**Document section**:

* * * * * * *

3
votes

I have two big sparse double matrices in Matlab:

  • P with dimension 1048576 x 524288

  • I with dimension 1048576 x 524288

I want to find the number of entrances i,j such that P(i,j)<=I(i,j)

Naively I tried to run

 n=sum(sum(P<=I));

but it is extremely slow (I had to shut down Matlab because it was running since forever and I wasn't able to stop it).

Is there any other more efficient way to proceed or what I want to do is unfeasible?

2
Depends highly in the sparsity of P<=I. If its true all the time, then the answer is a "full" sparse matrix, taking about 2.5~3x more memory that if it was a normal full matrix. If this is expected, perhaps looping, even if its row-wise, is a better idea, as likely what it is making this operation slow is the need of memory, not the arithmetics - Ander Biguri

2 Answers

3
votes

From some simple tests,

n = numel(P) - nnz(P>I);

seems to be faster than sum(sum(P<=I)) or even nnz(P<=I). The reason is probably that the sparse matrix P<=I has many more nonzero entries than P>I, and thus requires more memory.

* * * * * * *

**Listed entries**:
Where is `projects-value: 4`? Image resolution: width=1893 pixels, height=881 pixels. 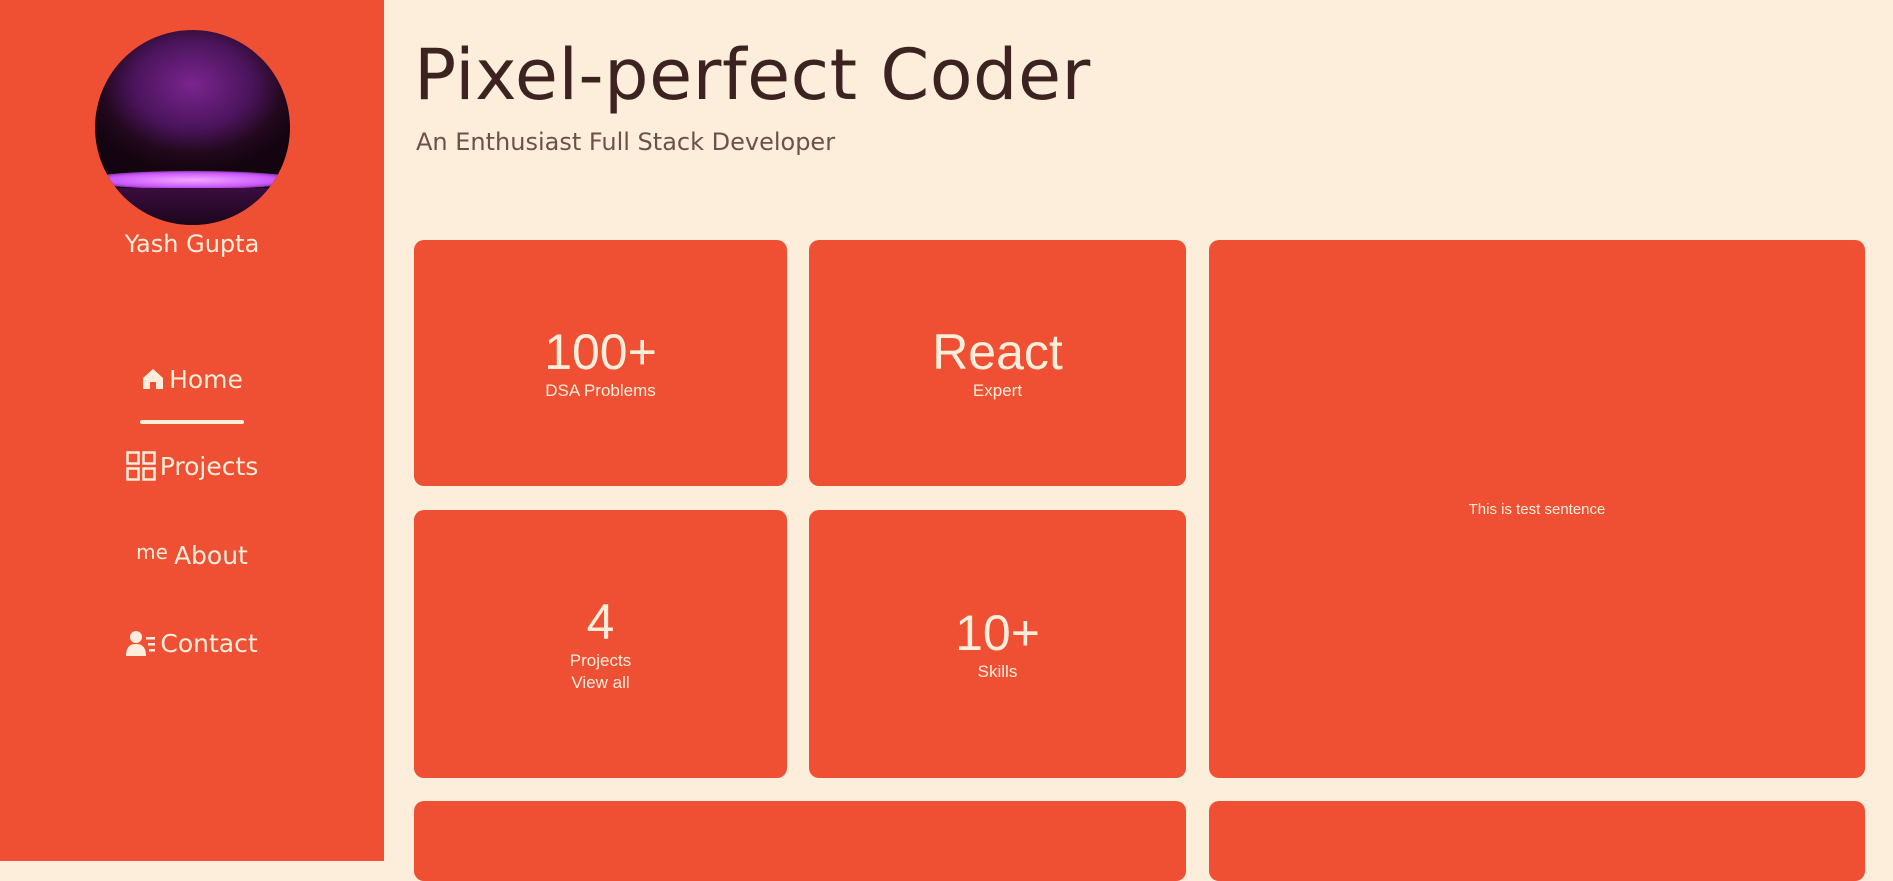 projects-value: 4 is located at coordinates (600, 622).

* * * * * * *

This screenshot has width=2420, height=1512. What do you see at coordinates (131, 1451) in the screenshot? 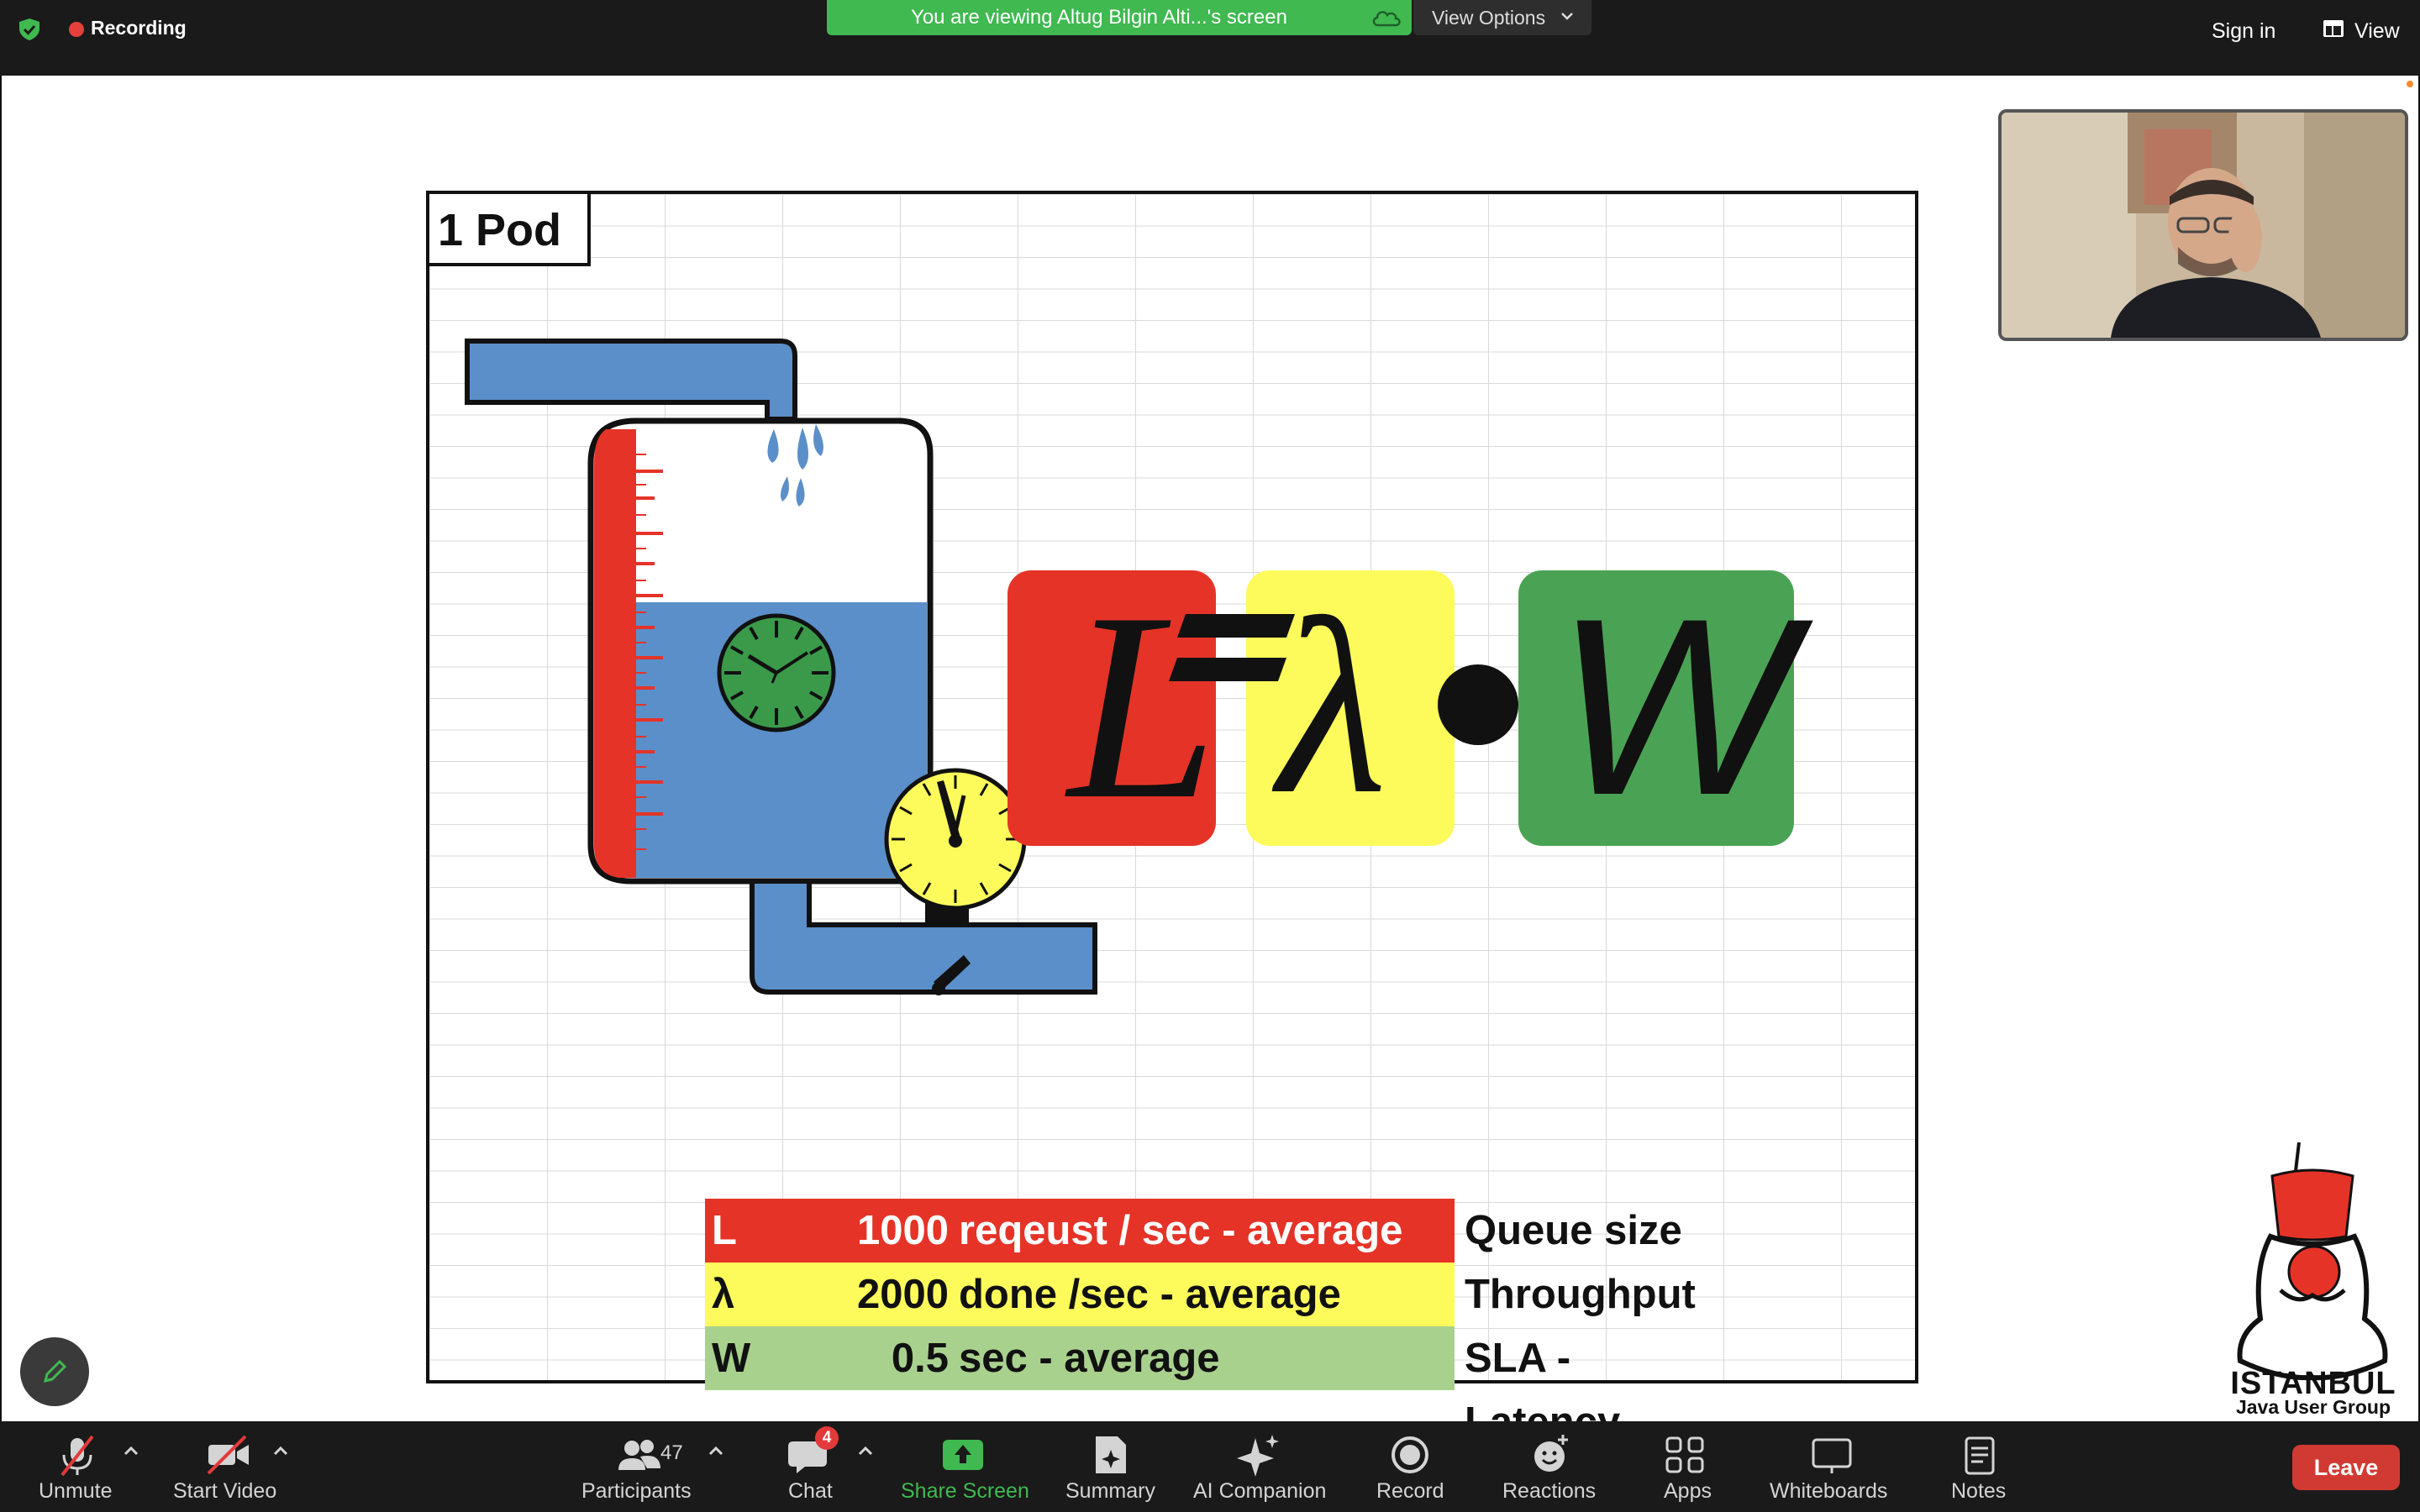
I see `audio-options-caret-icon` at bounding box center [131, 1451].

* * * * * * *

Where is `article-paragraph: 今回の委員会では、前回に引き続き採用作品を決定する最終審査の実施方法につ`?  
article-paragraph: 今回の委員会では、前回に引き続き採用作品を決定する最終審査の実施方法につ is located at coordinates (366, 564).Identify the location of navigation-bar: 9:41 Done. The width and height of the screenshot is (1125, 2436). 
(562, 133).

* * * * * * *

Pick up the forum thread about counting entries in two large sparse Matlab matrices and continue it from where it stops.

Example:

>> P = sprand(10485, 52420, 1e-3);
>> I = sprand(10485, 52420, 1e-3);
>> tic, disp(sum(sum(P<=I))); toc
   (1,1)      549074582
Elapsed time is 3.529121 seconds.
>> tic, disp(nnz(P<=I)); toc
   549074582
Elapsed time is 3.538129 seconds.
>> tic, disp(nnz(P<=I)); toc
   549074582
Elapsed time is 3.499927 seconds.
>> tic, disp(numel(P) - nnz(P>I)); toc
   549074582
Elapsed time is 0.010624 seconds.

Of course this highly depends on the matrix sizes and density.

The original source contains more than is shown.